* [Passage provided]:
########################################
The World Today for October 09, 2017
NEED TO KNOW
SAUDI ARABIA
Dynamic or Desperate?
The recent attack by a lone gunman on Saudi Arabian King Salman’s summer palace in Jeddah was a reminder that the desert kingdom is a powder keg even as the king projects an image of rock-solid stability.
Royal guards quickly foiled the Oct. 6 attack, which Al Jazeera said came after a spate of Al Qaeda and Islamic State violence and police raids on those groups.
King Salman was never in danger because he was on a state visit to Russia. But the timing of the 28-year-old Saudi citizen’s attack suggested terrorists were signaling to the world that the king doesn’t enjoy as much support as his absolute power might suggest.
In that vein, while the Russian visit could be interpreted as King Salman wielding power, it could also be read as Saudi desperation.
The Guardian described the visit as heralding a potential “shift” in global politics and, notably, oil markets.
Saudi Arabia and Russia back different sides in the Syrian Civil War. Russia is allied with Iran, Saudi Arabia’s bitterest foe. Both countries’ economies are suffering amid low oil prices. A meeting of the minds between the king and Russian President Vladimir Putin could help bring peace to the Middle East and address their economic troubles.
King Salman announced billions of dollars in arms and trade deals with Moscow, too, EuroNews reported. That’s the sort of plum Putin needs to declare a foreign policy victory.
Of course, Putin could also crow that he pulled off a win against the United States, long Saudi Arabia’s most trusted ally. The US State Department recently approved $15 billion worth of missile sales to Riyadh, for example.
But Saudi Arabia’s hand is not necessarily so strong.
President Donald Trump’s reluctance to give the Saudis his “unambivalent support” in their dispute with Qatar was apparently a key factor in bringing King Salman and Putin together, the Guardian noted.
Trump is an iconoclast. But he might have thought twice before giving the Saudis a blank diplomatic check when Qatar is home to a vital American military base, and the United Nations has condemned Riyadh for killing children in Yemen, whose civil war has become a proxy conflict between the Saudis and Iranians.
Similarly, the Saudi decision to allow women to drive is also not only a victory for human rights.
It’s an admission that denying independence of movement to half the population is a dumb way to run an economy, the Los Angeles Times explained, especially when the country’s primary source of income has lost half its value compared to a few years ago.
The fact that many have asked why driving and not, say, freedom of expression, was permitted illustrates how lifting the ban on females behind the wheel was not as magnanimous as one might believe.
Saudi Arabia is changing. That is good. But it must change. And now there are serious questions about its future.
WANT TO KNOW
SPAIN
Different Strokes
Catalonia saw its largest protests against the push for independence from Spain on Sunday in the lead-up to Catalan leader Carles Puigdemont’s planned address to the regional parliament on Tuesday.
With the Spanish government fearing a unilateral formal declaration of independence, Spain’s Constitutional Court suspended a Catalan parliamentary session that had been planned for Monday. But the BBC reported an MP from Puigdemont’s party said the current plan was to stop short of an outright declaration of independence in favor of a “symbolic statement”.
########################################
* [Set task 1]:
In the records, starting at the line that contains "You are a computer-use" and ending at the last line of the records, switch "icon" to "button" and give those lines again with nothing else changed. Leave the pictures out.
########################################
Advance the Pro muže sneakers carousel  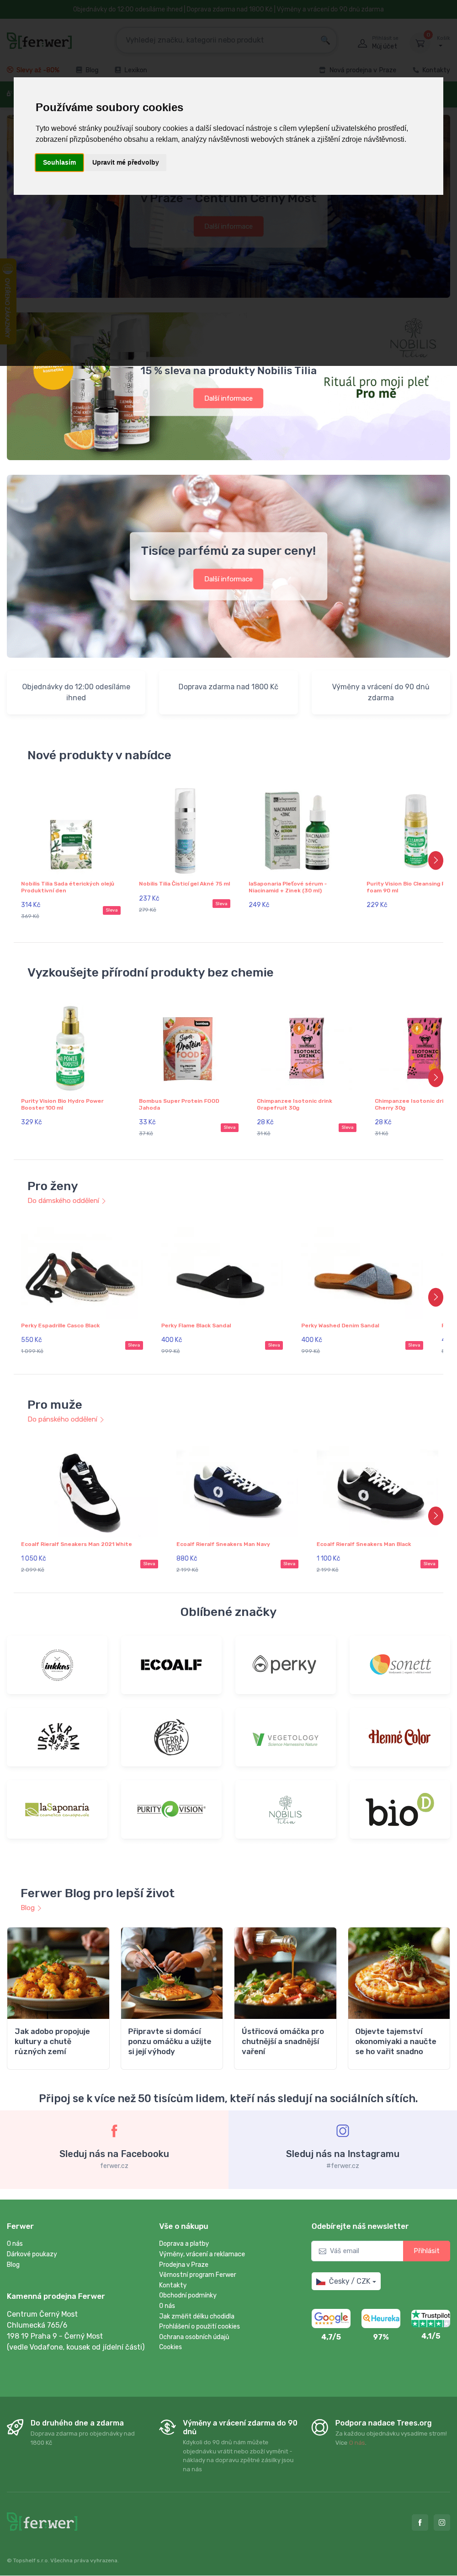click(435, 1516)
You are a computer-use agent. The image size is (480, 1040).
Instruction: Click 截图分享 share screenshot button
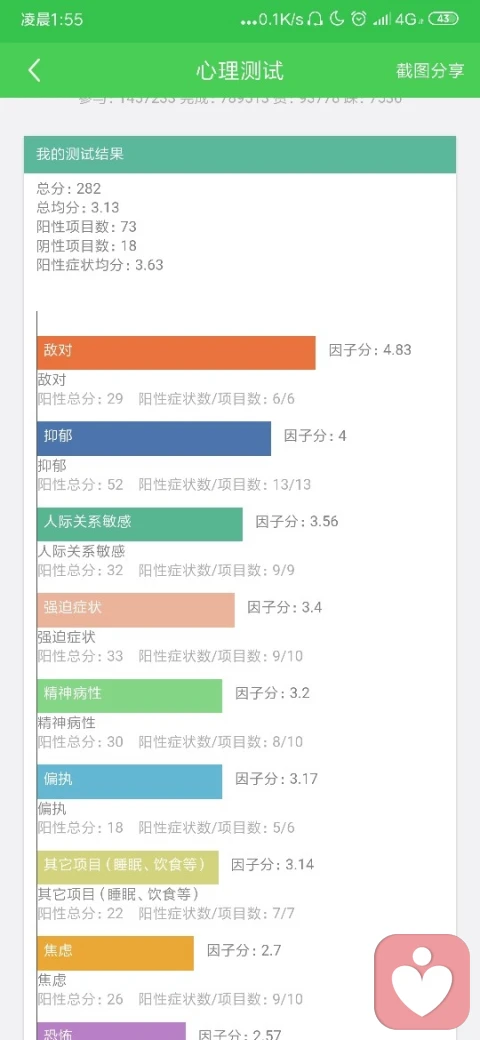430,71

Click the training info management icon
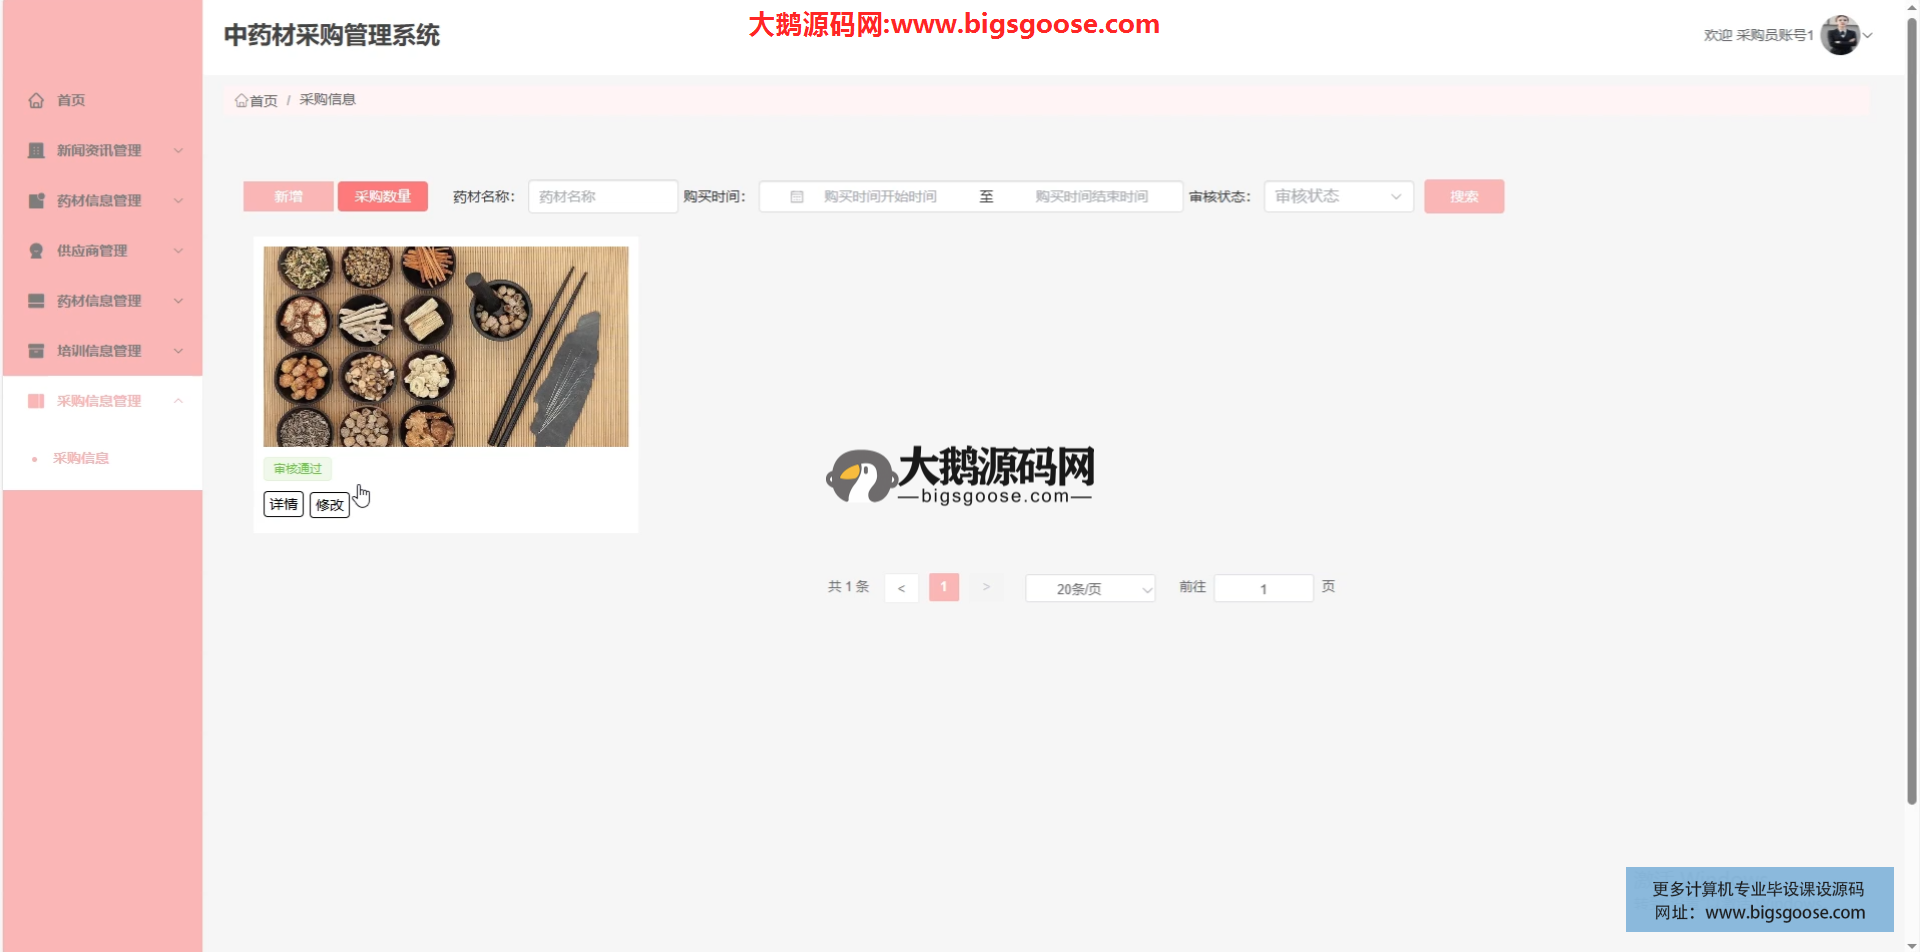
########################################
* [Set task 2]:
Resume the news briefing on Saudi Arabia and Catalonia right after its last sentence.

* [Task response 1]:
You are a computer-use agent. The image size is (480, 1040).
Instruction: Click 截图分享 share screenshot button
430,71

Click the training info management button

* [Task response 2]:
At least 350,000 people gathered Sunday in Barcelona, the capital of Catalonia, for a rally against independence from Spain – contradicting the impression that the region is united in pushing for the separation. Organizers claimed as many as 950,000 protesters took to the streets.
In the earlier referendum, 90% of voters said they wanted independence. But only around 43 percent of the region’s 2.3 million people participated in the poll.
NORTH KOREA
All in the Family
North Korea promoted dictator Kim Jong-un’s younger sister, making her an alternate member of the politburo and solidifying Kim’s familial grip on power.
Kim Yo Jong’s profile has been rising since 2014, when she was made deputy director of the Propaganda and Agitation Department of the Workers’ Party, CNN reported. As an alternate member of the Political Bureau of the Central Committee, she will take part in debates and meetings, but only full members can vote.
The move comes amid rising tensions with the US, culminating most recently with a tweet from US President Donald Trump claiming “only one thing will work” to rein in North Korea’s missile and nuclear programs – hinting at a military response to Kim’s recent provocations.
In recent weeks, North Korea has launched two missiles over Japan and conducted its sixth nuclear test. Reuters also cited a Russian lawmaker returning from Pyongyang as saying a test of a missile capable of hitting the US mainland is imminent.
TURKEY
Tit for Tat
Washington and Ankara announced tit-for-tat travel restrictions on Sunday, canceling most visitor visas in reciprocal moves illustrating a further decline in bilateral relations.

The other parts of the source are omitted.